Sampliq c18

Due to the high quantity of tyrosine in I. umbellifera, and tyrosine's low solubility, a special extraction protocol was developed. Twenty‐five milligrams of dried leaf sample were homogenized as above and extracted in 2 mL of acidified 10% MeOH (90% water adjusted to pH = 3 with acetic acid/10% MeOH; v/v) for 20 min at 80°C. Samples were centrifuged at 13,250 × g and ambient temperature for 5 min. The resulting supernatant was retained, and the extraction was repeated.

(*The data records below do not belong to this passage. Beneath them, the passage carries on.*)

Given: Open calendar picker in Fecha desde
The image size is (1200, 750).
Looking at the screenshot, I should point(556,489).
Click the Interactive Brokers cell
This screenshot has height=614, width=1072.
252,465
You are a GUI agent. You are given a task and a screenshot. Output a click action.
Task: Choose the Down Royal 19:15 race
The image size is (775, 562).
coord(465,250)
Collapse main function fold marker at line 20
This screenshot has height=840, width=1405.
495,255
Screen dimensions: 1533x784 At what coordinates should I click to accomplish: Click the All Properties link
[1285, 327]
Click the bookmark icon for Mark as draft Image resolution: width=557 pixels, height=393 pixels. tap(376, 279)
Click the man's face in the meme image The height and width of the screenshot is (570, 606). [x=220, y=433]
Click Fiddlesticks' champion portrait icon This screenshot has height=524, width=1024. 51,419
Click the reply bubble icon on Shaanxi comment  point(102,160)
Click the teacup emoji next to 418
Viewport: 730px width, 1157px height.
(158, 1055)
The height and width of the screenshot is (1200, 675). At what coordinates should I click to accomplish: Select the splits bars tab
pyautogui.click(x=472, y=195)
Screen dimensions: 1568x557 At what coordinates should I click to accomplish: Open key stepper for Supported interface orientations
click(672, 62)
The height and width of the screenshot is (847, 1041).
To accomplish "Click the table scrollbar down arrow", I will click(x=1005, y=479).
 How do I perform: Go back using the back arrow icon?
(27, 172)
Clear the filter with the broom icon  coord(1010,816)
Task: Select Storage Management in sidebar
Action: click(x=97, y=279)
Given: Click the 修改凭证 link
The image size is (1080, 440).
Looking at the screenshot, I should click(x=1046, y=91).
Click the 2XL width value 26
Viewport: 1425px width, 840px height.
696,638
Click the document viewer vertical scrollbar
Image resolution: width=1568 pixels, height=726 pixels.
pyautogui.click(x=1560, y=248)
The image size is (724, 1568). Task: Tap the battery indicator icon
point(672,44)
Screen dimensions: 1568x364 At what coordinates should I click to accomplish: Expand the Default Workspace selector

The combined supernatants were separated on preweighed Agilent SampliQ C18 solid‐phase extraction columns (500 mg ODS). The supernatant was added to the prepared column and washed with an additional 2 mL 10% MeOH (pH 3). The 10% MeOH wash contained tyrosine and was dried under vacuum (0.8 torr) and redissolved in 20 mL of 10% MeOH. Samples were then separated on a Hitachi LaChrom Elite with an Omnisphere C18 250 × 2.0 mm column isocratically using 10% MeOH/90% HOH with 0.1% formic acid. Tyrosine was detected at 275 nm and quantified based on peak area and external calibration curves. The SampliQ columns were dried and reweighed. As I. umbellifera does not contain saponins (Coley et al. 2005), the difference in final minus initial weights was considered to be the mass of the phenolic fraction trapped on the column.